* Отрывок страницы:
#  > > >  >  > Форум >  > > >  >  > Буддийские форумы >  > > >  >  > Тибетский буддизм >  > > >  >  > Тибетский буддизм - общий >  > > >  >  >  Буддийские молитвы.

## Платон

"Да будет счастливо всякое существо! Да будет всякое существо избавлено от страданий! Вовек да не разлучается никто со счастьем! Да пребудет всякое существо в спокойствии, без ненависти и привязанности!"



Изучая книги Далай Ламы нашел там несколько молитв. Помогите найти молитвы или источники молитв, существует ли чтото вроде буддийского  молитвослова?

Спасибо. :Smilie:

----------


## Дима Чабсунчин

> Изучая книги Далай Ламы нашел там несколько молитв. Помогите найти молитвы или источники молитв, существует ли чтото вроде буддийского  молитвослова?


Это один из вариантов четырех безмерных пожеланий. Они соответствуют четырем благородным истинам.

* Что нужно сделать: Выпишите из обсуждения буддийских молитв слово в слово всё от слов «## Дима Чабсунчин» и ниже до слов «четырем благородным истинам.» включительно.

* Исходные данные:
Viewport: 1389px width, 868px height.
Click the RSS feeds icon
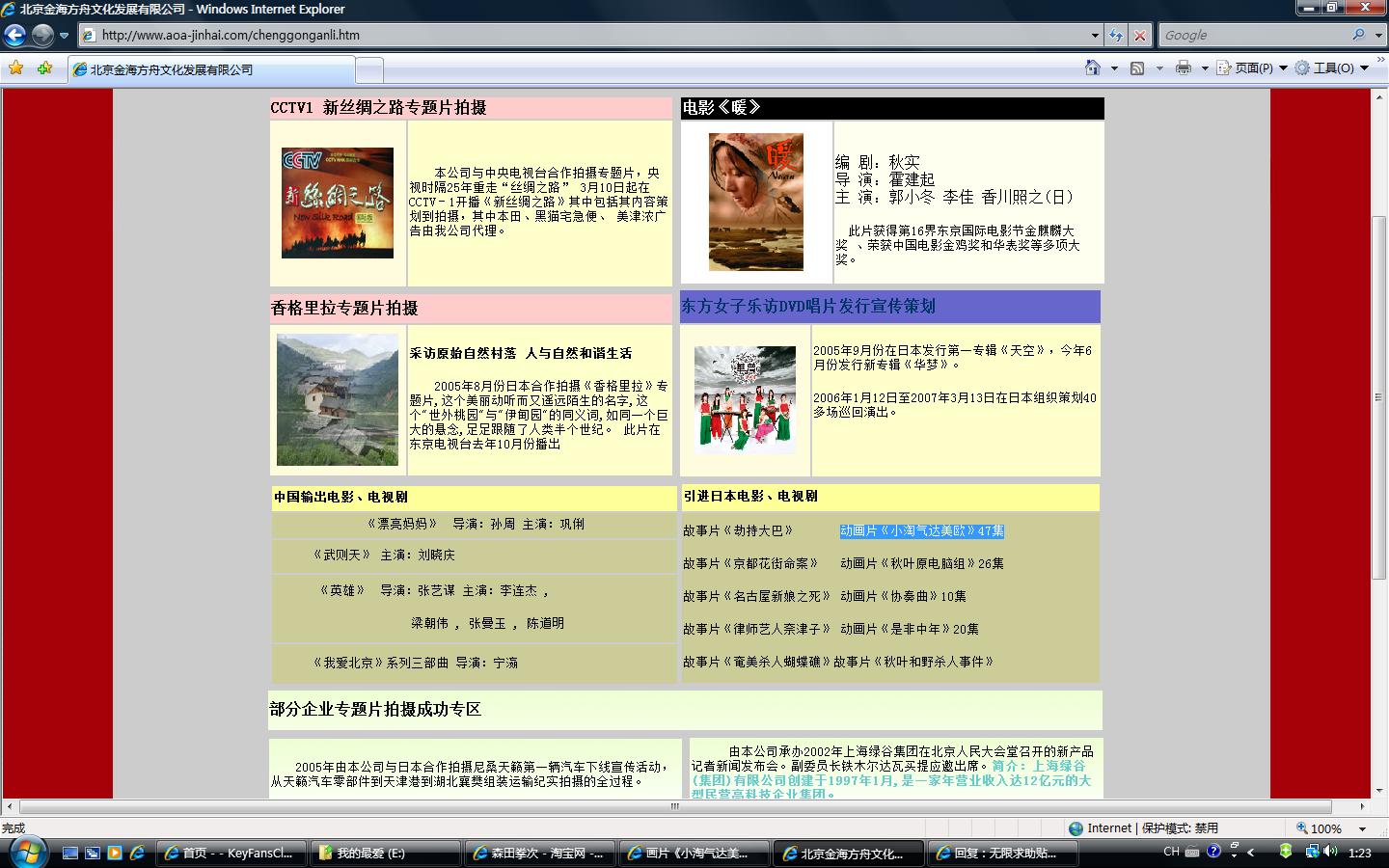coord(1137,68)
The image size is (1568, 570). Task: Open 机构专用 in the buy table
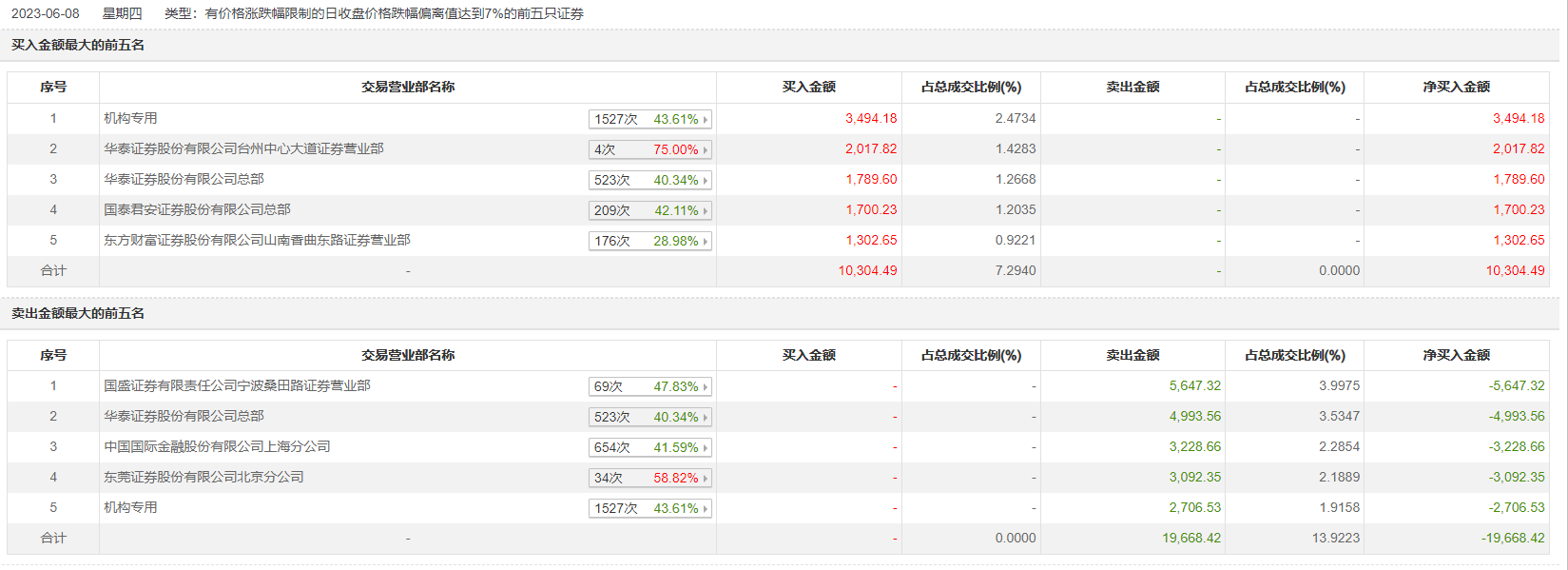(x=130, y=118)
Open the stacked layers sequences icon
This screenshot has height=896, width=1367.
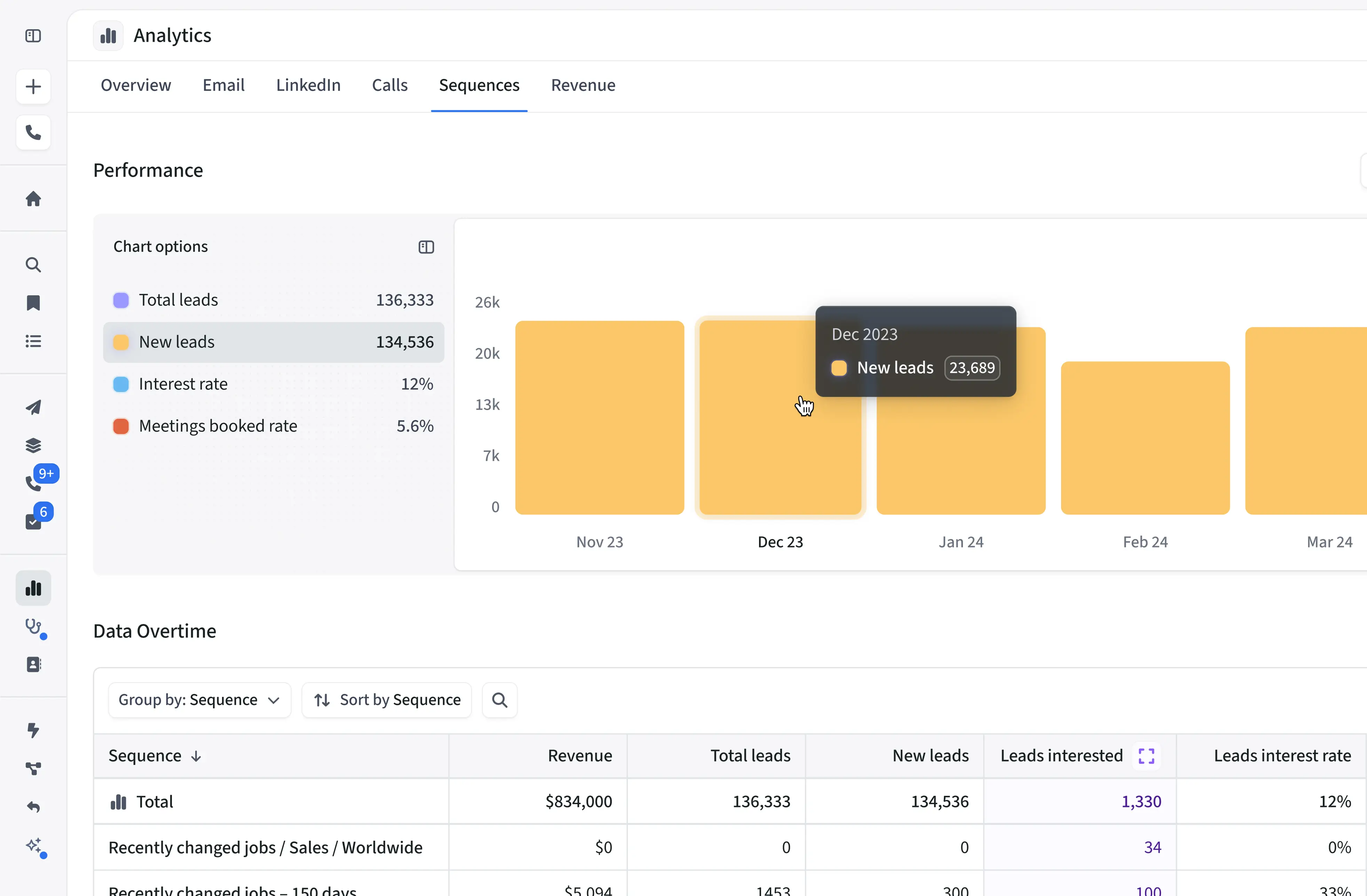tap(33, 446)
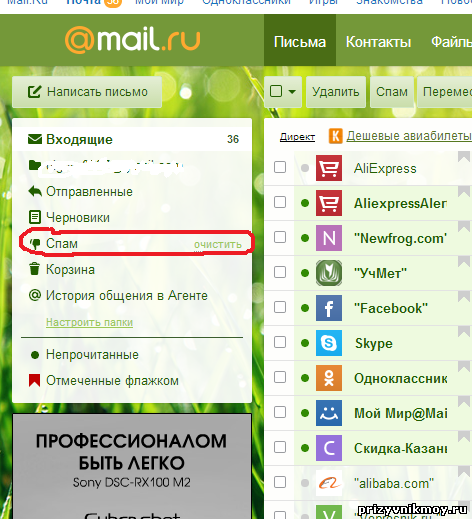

* Решение ниже:
## Дима Чабсунчин

> Изучая книги Далай Ламы нашел там несколько молитв. Помогите найти молитвы или источники молитв, существует ли чтото вроде буддийского  молитвослова?


Это один из вариантов четырех безмерных пожеланий. Они соответствуют четырем благородным истинам.